Alienated, non-practicing Catholics are Invited Back to the Church – Without Judgment or Recrimination

By Cathi Douglas     8/30/2019

The Pew Research Center reports that there are more than 51 million Catholics in the U.S., yet many of them no longer practice their faith.  

And 13 percent of U.S. adults say they are former Catholics who now belong to another religion, or none at all. 

Non-practicing Catholics have myriad reasons for leaving the Church, ranging from being too busy to attend Mass to disagreement with Church teachings. A significant number of former Catholics cite their dismay at the recent scandals involving priests abusing children, and the perceived failure or slowness to act on the scandals by Catholic Church leaders. 

In a July 2010 article in U.S. Catholic, Lorie Duquin of Williamsville, New York explains that parishes can’t employ a one-size-fits-all approach to evangelization. Through her involvement in evangelization programs in the Diocese of Buffalo, Duquin has identified three categories of Catholics who aren’t at church: inactive Catholics, those who are registered at a parish but don’t go to Mass regularly; alienated Catholics, those who do not attend church and feel unwanted in some way; and the unchurched, baptized Catholics, who did not grow up as actively involved in their parish.  

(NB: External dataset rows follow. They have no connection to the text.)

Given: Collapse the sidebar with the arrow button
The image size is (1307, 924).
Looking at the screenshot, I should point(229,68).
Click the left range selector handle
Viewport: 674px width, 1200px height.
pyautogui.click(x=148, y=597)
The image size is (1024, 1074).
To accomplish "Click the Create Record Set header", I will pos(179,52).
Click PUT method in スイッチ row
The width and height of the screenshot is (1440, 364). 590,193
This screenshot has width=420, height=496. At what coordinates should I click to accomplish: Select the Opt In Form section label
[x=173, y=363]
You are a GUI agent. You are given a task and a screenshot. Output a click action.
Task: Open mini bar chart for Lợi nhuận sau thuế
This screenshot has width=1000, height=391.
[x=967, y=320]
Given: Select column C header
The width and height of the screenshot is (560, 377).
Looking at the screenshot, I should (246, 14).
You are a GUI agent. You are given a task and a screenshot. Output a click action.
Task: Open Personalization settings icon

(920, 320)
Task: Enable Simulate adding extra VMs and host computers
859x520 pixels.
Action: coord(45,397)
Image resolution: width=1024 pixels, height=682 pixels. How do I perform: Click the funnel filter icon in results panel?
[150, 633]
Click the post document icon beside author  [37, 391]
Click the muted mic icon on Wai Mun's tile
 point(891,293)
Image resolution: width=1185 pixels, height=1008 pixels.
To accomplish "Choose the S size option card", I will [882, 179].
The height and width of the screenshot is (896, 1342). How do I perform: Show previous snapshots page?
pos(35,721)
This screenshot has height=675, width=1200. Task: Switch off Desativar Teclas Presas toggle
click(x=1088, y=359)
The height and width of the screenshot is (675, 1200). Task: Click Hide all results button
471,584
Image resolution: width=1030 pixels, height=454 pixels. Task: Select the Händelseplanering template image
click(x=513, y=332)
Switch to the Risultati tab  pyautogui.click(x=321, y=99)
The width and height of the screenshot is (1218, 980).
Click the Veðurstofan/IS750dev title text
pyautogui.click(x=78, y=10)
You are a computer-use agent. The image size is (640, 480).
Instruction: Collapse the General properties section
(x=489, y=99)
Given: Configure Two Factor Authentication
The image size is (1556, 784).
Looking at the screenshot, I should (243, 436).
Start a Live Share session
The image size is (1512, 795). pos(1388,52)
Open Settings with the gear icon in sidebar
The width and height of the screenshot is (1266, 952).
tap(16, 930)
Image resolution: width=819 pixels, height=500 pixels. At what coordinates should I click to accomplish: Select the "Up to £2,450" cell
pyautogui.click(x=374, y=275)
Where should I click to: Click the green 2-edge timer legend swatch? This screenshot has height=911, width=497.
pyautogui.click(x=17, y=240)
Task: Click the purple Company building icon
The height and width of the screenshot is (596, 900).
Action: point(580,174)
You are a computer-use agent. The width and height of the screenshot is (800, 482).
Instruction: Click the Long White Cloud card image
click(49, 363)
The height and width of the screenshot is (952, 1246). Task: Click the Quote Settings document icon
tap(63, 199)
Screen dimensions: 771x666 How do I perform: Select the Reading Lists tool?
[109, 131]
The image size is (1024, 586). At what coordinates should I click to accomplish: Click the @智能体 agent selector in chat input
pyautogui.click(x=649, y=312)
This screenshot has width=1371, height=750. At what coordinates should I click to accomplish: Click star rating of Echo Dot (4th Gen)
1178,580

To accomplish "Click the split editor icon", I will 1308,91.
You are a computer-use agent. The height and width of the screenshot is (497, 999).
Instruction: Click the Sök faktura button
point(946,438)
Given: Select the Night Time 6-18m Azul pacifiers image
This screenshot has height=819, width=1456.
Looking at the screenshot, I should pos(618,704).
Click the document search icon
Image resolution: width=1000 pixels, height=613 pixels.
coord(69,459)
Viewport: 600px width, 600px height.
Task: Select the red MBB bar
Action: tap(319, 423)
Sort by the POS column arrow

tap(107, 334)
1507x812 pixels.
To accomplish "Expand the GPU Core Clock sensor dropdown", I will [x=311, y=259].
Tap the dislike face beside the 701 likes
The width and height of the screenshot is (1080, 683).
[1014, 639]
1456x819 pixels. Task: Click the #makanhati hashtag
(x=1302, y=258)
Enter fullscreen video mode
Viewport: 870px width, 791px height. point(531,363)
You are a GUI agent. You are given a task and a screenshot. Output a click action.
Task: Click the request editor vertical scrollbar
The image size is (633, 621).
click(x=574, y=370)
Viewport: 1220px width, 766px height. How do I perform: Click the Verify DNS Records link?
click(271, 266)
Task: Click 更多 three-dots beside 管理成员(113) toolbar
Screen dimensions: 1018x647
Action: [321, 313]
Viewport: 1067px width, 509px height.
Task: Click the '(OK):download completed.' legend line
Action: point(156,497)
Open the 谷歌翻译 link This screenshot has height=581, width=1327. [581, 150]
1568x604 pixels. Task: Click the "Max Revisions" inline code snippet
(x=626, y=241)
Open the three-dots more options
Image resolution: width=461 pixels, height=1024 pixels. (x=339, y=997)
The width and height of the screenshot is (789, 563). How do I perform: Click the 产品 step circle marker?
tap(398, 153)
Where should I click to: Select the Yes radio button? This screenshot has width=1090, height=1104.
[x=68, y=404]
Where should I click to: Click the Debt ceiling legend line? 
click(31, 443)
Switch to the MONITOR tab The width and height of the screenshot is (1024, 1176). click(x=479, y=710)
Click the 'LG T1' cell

Programs like Catholics Come Home strive to reach out to fallen-away and non-practicing Catholics with messages of hope, healing, and reconciliation.  

Failure to practice Catholicism fully is such a widespread issue that Katie Warner, author of Head and Heart and the website notes that Pope Francis has warned of the danger of Catholics being “backseat Christians.”  

“Don’t take a backseat when it comes to welcoming fallen-away Catholics home,” Warner says. “Ask the Holy Spirit to guide you to people whom you can encourage on their faith journeys. That is certainly a prayer that God loves to answer. And when God puts that beloved, wandering child of his in your path, remember the words of the King in Matthew’s Gospel: ‘Truly, I say to you, as you did it to one of the least of these my brethren, you did it to me.’”  

In my own case, I became bitter when my father – a lifelong Catholic and longtime St. Vincent de Paul volunteer – suffered a brief illness and passed away without anyone from the Church acknowledging his suffering or his absence. 

Alienated from the same Church that offered me solace and grace for so many years, I stopped attending Mass except at Christmas and Easter. I explored other churches. I tried to live a life free of spirituality. I attempted to ignore the insistent voice inside me that kept calling me back to Catholicism. 

Over time I came to realize that try as I might to turn my back on my faith, being Catholic is an integral part of who I am. Denying my faith felt like denying my identity as a female, or as a mother, or as a wife. It is an essential part of who I am. 

Since making a good confession and starting anew as a faith-filled Catholic, I have rediscovered the peace that comes from a growing relationship with Jesus. invites alienated Catholics like me to come home to Catholicism without judgment: “Above all, do not lose heart. People may disappoint, but God never leaves us, and He is always present in the Catholic Church he founded.”